▸ **Exercise goal**
Reproduce word for word the lines between those holding "iUNIK Tea Tree Relief Serum 50ml (84, 1752)" and "EENY MEENY Try me box 3 x 10ml (67, 1490)", inclusive, and nothing else from the data below.

________________________________________

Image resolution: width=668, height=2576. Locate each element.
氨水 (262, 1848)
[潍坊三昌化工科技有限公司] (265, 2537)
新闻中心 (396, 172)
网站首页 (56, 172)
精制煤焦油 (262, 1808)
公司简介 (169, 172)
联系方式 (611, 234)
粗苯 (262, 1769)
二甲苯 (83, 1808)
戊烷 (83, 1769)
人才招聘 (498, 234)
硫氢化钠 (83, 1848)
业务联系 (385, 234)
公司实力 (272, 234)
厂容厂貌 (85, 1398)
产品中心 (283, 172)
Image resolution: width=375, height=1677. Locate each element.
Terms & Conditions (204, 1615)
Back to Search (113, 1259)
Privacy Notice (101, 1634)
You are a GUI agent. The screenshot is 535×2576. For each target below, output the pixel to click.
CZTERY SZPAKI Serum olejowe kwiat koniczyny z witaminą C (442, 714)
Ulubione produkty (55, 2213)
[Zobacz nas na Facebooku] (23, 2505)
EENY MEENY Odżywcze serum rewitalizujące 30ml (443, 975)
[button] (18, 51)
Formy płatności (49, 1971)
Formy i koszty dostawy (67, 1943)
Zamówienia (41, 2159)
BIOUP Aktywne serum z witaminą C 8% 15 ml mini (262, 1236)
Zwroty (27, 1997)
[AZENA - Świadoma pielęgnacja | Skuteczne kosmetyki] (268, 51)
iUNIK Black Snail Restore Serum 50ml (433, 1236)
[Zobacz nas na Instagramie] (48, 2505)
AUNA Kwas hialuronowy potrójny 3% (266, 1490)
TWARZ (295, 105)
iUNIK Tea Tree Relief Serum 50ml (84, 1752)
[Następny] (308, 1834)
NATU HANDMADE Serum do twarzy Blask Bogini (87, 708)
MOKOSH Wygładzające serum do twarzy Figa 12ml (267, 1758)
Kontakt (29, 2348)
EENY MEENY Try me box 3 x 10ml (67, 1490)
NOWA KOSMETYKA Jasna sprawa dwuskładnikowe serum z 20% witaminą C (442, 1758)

________________________________________

▸ **Answer section**
iUNIK Tea Tree Relief Serum 50ml (84, 1752)
[Następny] (308, 1834)
NATU HANDMADE Serum do twarzy Blask Bogini (87, 708)
MOKOSH Wygładzające serum do twarzy Figa 12ml (267, 1758)
Kontakt (29, 2348)
EENY MEENY Try me box 3 x 10ml (67, 1490)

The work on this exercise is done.